We also use pulmonary vein isolation with other ablation strategies on patients who have persistent atrial fibrillation, a type of A-fib that has episodes lasting a week or more without reverting to a normal rhythm. Patients with persistent A-fib often have more structural heart changes, such as an enlarged heart, extensive scarring and electrical abnormalities.

Aurora Health Care performs ablations on many patients with persistent A-fib when many other providers may not attempt these treatments. However, some patients with persistent A-fib may need more than one procedure or may be candidates for the hybrid procedure. We have performed ablations on patients who have had atrial fibrillation for many years, allowing many to live a more normal life.  

We perform one of the highest volumes of ablation procedures in the Midwest. We have a stand-alone electrophysiology lab, staffed with electrophysiologists, nurses and technologists who specialize in conditions affecting the heart’s electrical system. We do not use a “swing lab” with staff from other departments filling in.

Possible Pulmonary Vein Ablation Complications

The nature, extent and purpose of the ablation procedure and the possibility of complications will be explained to each patient individually. 

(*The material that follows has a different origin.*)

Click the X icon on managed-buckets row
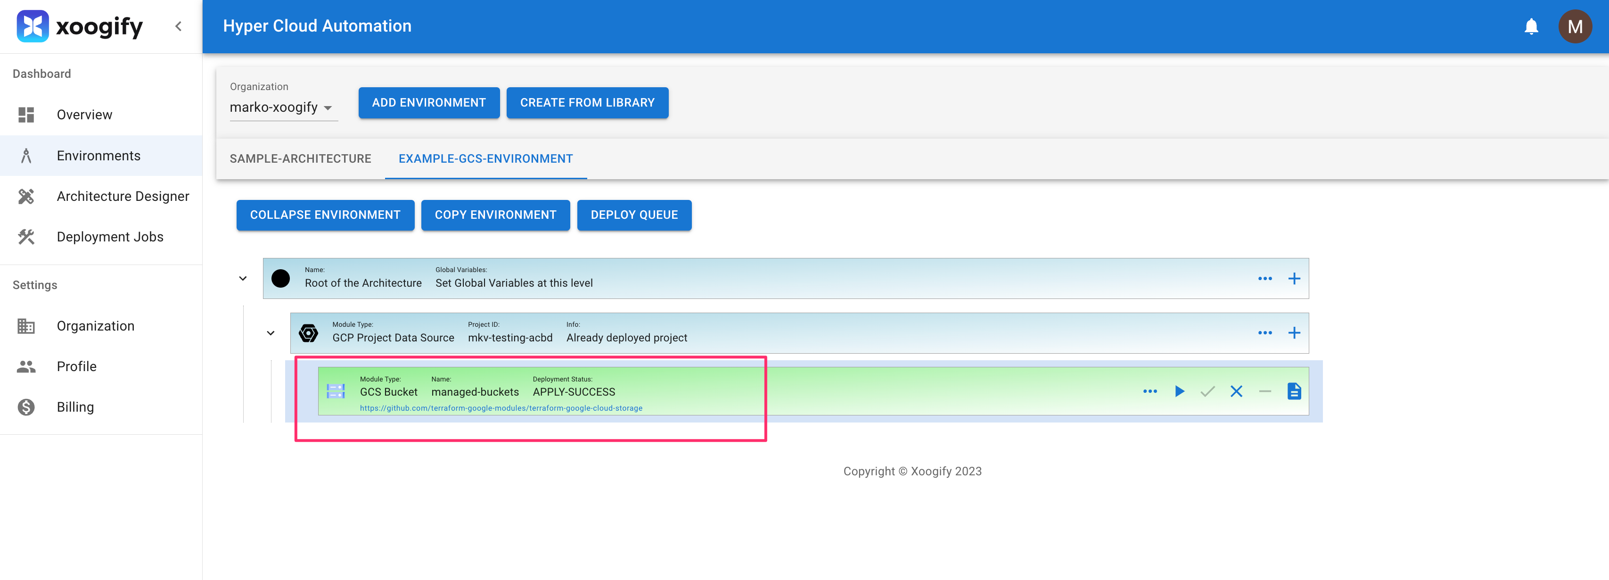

How to Prepare for a Pulmonary Vein Isolation Ablation Procedure

Before your ablation:

  • Arrive at the hospital 3 hours before your procedure is scheduled. You will need to be earlier if you will be having a CAT scan done in the morning before you have the ablation.
  • Do not eat or drink for 8 hours before your procedure. You will be given specific instructions if you can take some of your meds with sips of water.
  • In the admission area there will be paperwork, insertion of an IV (intravenous) and a physical examination. The details of the procedure will be reviewed. You can have questions answered.
  • Plan to have someone drive you home or arrange other transportation.
  • Stop medication as instructed. Medications may be stopped at different times.

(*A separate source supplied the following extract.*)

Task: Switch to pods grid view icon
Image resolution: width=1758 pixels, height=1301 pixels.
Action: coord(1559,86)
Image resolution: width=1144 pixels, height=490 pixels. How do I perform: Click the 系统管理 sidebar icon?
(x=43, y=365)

In the EP (Electrophysiology) Lab:

  • Catheters (soft wires) will be inserted in veins in your groin and neck area.
  • MDs, RNs and technicians will be present in the EP lab making preparations, monitoring you, and carrying out the EP study to map and ablate your arrhythmia.
  • Sedation and/or anesthesia will be given throughout the procedure.
  • Your family will receive updates as they wait.

After your Ablation:

  • After the procedure, catheters are removed, some pressure is applied to the areas to stop any bleeding and adhesive bandage strips or small dressings are applied.
  • Call your EP nurse or doctor if you have problems:
    • Abnormal or increased shortness of breath, dizziness, palpitations or fainting.

    • Increased drainage, swelling, fever or signs of infection at the ablation catheter sites

  • Discharge instructions will be given to you before you go home and include:
    • Activity restrictions for lifting and exercising are for 1-2 days after discharge.

    • Make an appointment with your electrophysiologist in 4-6 weeks.

    • You may return to work 2-7 days after your ablation depending on the type of work you do and your recovery.

    • Your discharge medications. (Bring your list and/or current med bottles to the visits.)

  • You will go to a hospital room to stay overnight or longer if necessary to start new medications.
  • You may eat and drink when you have recovered from the sedation.

After you go home:

  • Expect to have some atrial fibrillation symptoms after your procedure for 6 weeks to 6 months. This is normal. Individual treatment will be given based on your event monitor results, your symptoms, and your response to medications.
  • You will be instructed to take Coumadin™ or the generic medication called warfarin or other anticoagulation medication (blood thinner). You will need to set up appointments with your primary doctor for regular blood tests (called INR) and anticoagulation medication adjustment by your primary MD.
  • You will be sent an event monitor to use to document your heart rhythm for 3-4 weeks after your ablation. You may be using an event monitor again at 3 months, 6 months and 1 year after your ablation.